Key Words: glutathione monoethyl ester; monocyte locomotion inhibitor factor; motor functional recovery; neuroprotection;neurorestoration; peptides; protective autoimmunity; spinal cord injury
Introduction
Spinal cord injury (SCI) has a global incidence of 250,000 to 500,000 new cases annually and is considered a public health problem due to its economic and social repercussions(Wilson et al., 2020). Ninety percent of SCIs occur due to traumatic causes, and in these cases, the damage to the tissue is induced by the primary event and the secondary events triggered after injury. These mechanisms exert their degenerative effects during different stages of damage (acute,sub-acute, and chronic phases) (Oyinbo, 2011).

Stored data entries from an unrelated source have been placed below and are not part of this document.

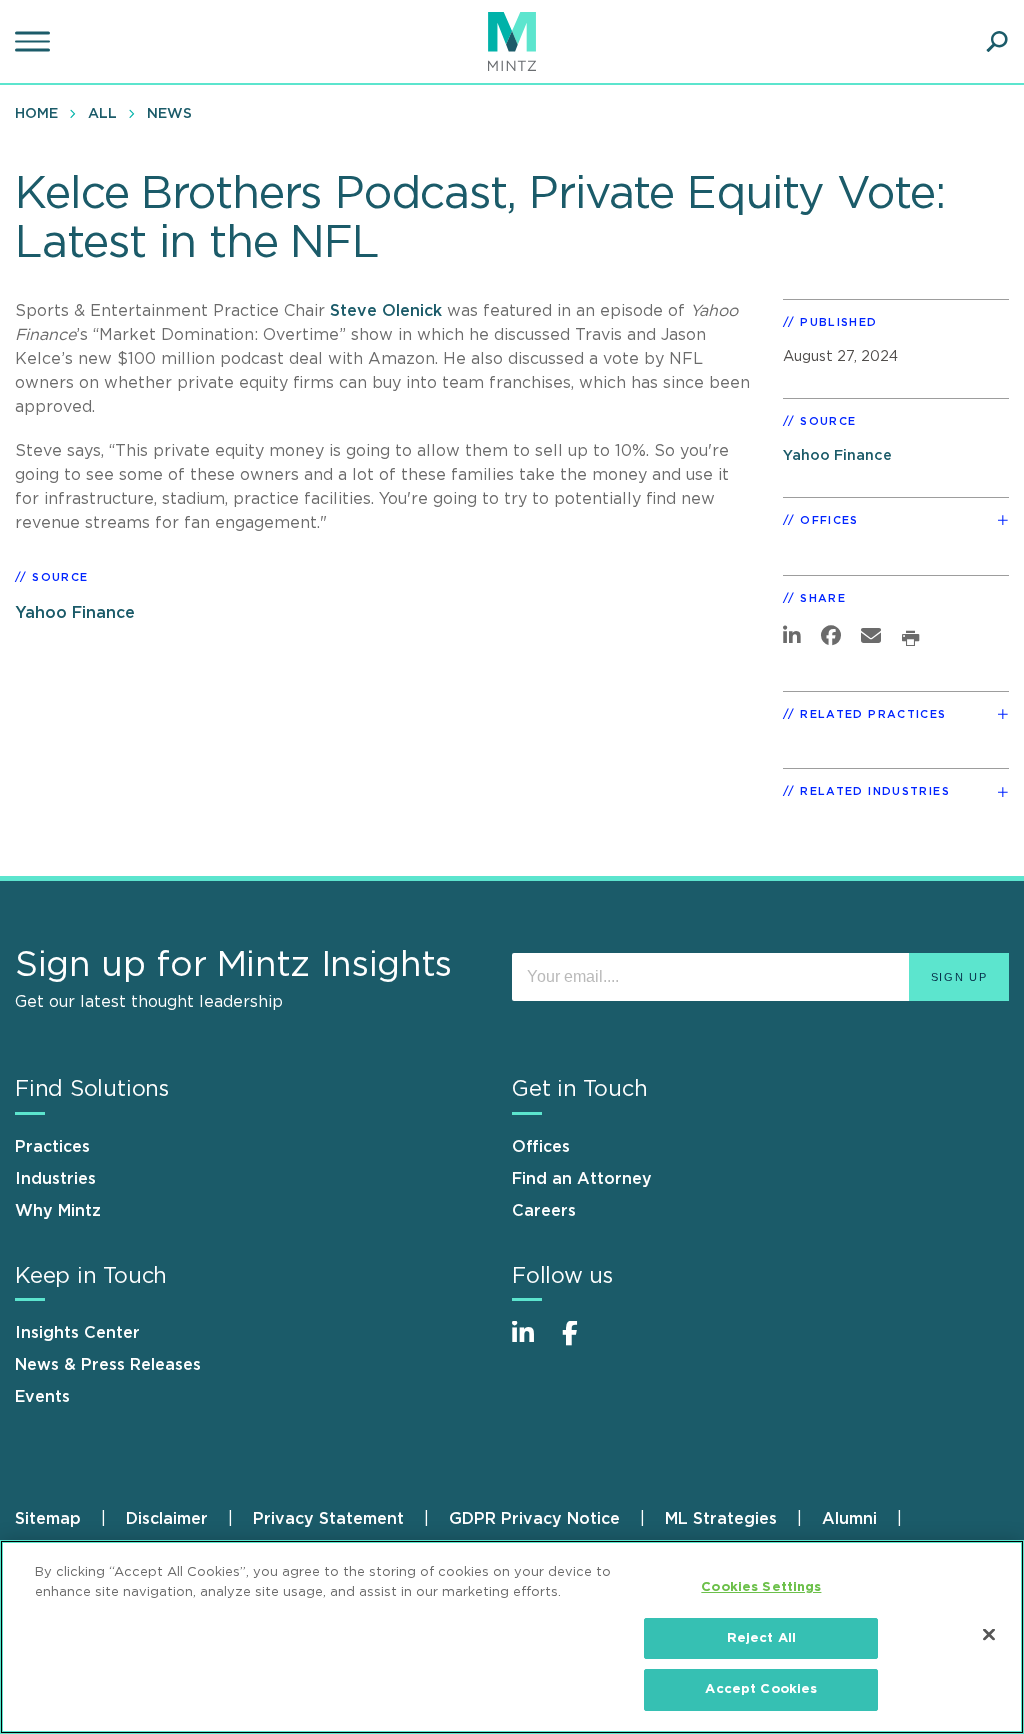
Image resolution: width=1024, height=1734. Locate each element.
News (169, 114)
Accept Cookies (761, 1689)
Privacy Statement (328, 1519)
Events (42, 1397)
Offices (541, 1147)
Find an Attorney (582, 1179)
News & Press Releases (108, 1365)
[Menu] (35, 42)
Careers (544, 1211)
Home (36, 114)
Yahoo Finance (75, 613)
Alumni (849, 1519)
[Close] (989, 1635)
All (102, 114)
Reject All (761, 1638)
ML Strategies (721, 1519)
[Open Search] (997, 42)
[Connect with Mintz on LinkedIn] (532, 1343)
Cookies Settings (761, 1587)
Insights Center (77, 1333)
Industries (55, 1179)
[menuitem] (41, 113)
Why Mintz (58, 1211)
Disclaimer (167, 1519)
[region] (512, 1637)
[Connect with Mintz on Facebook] (582, 1343)
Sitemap (48, 1519)
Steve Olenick (388, 311)
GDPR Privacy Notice (534, 1519)
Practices (52, 1147)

The primary damage occurs mechanically due to an impact,laceration, or transection, and it is irreversible, resulting in compression or tearing, limiting blood supply and causing a rupture of the hematoespinal barrier at the site of injury(Dalbayrak et al., 2015). The primary event induces tissue destruction, destabilization of neuronal and endothelial membrane (Profyris et al., 2004), and biochemical and cellular actions that lead to the secondary damage. Simultaneously,resident and peripheral cells are activated and accompanied by ionic deregulation events, loss of homeostasis (Hille and Catterall, 1999; Oyinbo, 2011), excitotoxicity, lipid peroxidation(LP), and synthesis of cytokines and enzymes (Xu et al., 2004;Hall et al., 2016; Vilchis et al., 2019; Bloom et al., 2020).These events, in combination with others, cause diverse morphological alterations, such as cavitation formation, axonal demyelination, glial scar (GS) formation, and collagen IV synthesis which represent the mechanical aspects that restrict axonal regeneration (Liesi and Kauppila, 2002; Fitch and Silver,2008; Chen and Zhu, 2016).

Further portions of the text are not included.